Le défi de Pâques à la politique
De même, Pâques jette une lumière assez crue, voire cruelle, sur le pouvoir et sur nos aspirations tels que notre culture les conçoit spontanément. La célébration de la victoire du Crucifié défie nos instincts dominateurs, consommateurs et prédateurs en révélant que la vie, plus forte que la mort, ne consiste pas à prendre mais à donner et même à se donner sans rien garder. À cette lumière, la politique ne tire sa gloire que du service qu’elle rend. Il ne s’agit plus alors d’aduler comme un messie tel courtisan de suffrages en vouant les autres aux gémonies : quels que soient les appétits ou les présomptions qui les aiguillonnent, c’est à une forme d’authentique altruisme qu’ils sont candidats.
D’ailleurs, la façon dont les battus aux élections acceptent généralement, dans nos pays démocratiques, le verdict des urnes a quelque chose d’admirable. Au-delà du respect formel des règles du jeu et de la désacralisation du « prince », il est permis de voir là une « marque chrétienne » (comme dit Pierre Manent dans Situation de la France). L’Évangile enseigne que le pouvoir ne saurait être justifié par l’intérêt de son dépositaire du moment et qu’il est toujours reçu “d’en-haut” (cf. Jean 19, 11 et Romains 13, 1) pour le bien de tous, même si c’est indirectement, et non par quelque intervention divine, ou prétendant l’être, avec une autorité infaillible et absolue.

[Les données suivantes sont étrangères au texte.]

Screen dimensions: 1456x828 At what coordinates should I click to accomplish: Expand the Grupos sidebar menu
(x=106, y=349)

Le politique (comme champ ou domaine, pour le distinguer de la politique qui consiste en la conquête et l’exercice du pouvoir) trouve ici à la fois sa nécessité (en tant que besoin humain auquel répond ce que les croyants nomment la Providence) et ses limites (dans la mesure où il reste exposé aux dangers symétriques et tout à fait compatibles de la pusillanimité et de la tyrannie).

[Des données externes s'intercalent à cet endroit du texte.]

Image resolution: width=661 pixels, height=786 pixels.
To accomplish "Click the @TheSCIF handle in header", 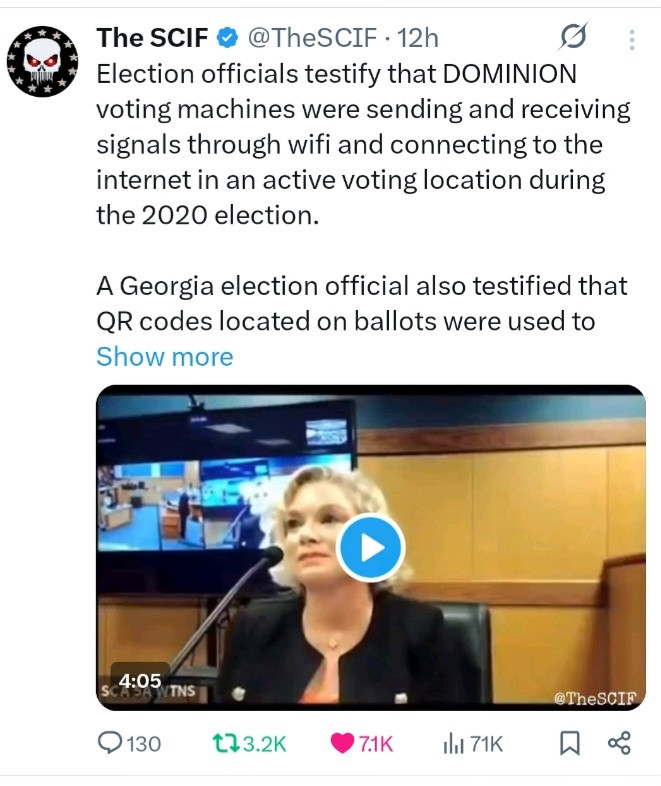I will (312, 39).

Ce que changent l’Ascension et la Pentecôte
C’est ce que vérifient et développent l’Ascension et la Pentecôte. La remontée aux cieux jusqu’au jour dernier du Fils de Dieu fait homme, mort et ressuscité, ouvre l’espace et le temps du délai de grâce offert aux hommes dispersés et divisés pour commencer à se rassembler en s’engageant à sa suite comme serviteurs les uns des autres. Il s’ensuit cependant qu’aucun État ne peut prétendre être déjà le Royaume, ce qui confirme la modestie à conserver en politique.
Vivre en enfants de Dieu serait en fait impossible si n’était pas envoyé l’Esprit qui introduit dans la relation filiale entre Jésus de Nazareth et son Père (Romains 8, 15 ; Galates 4, 6). L’effusion de l’Esprit, sept semaines après Pâques, n’est pas uniquement un événement merveilleux du passé. C’est une action qui se poursuit et ce n’est pas de la magie. Car l’Esprit n’agit pas à notre place et ne confère pas forcément des pouvoirs extraordinaires. Il donne simplement la liberté de s’associer à sa discrétion de serviteur. Il n’impose rien et n’exige même pas qu’on le reconnaisse. Mais il est à l’œuvre partout où les dirigeants sont inspirés de servir et où il est demandé dans la foi qu’ils le soient même s’ils l’ignorent. Cette prière n’est pas seulement utile et prudente. Elle est nécessaire et un devoir pour tout chrétien, comme une manière pour chacun de servir et donc de répondre sa vocation.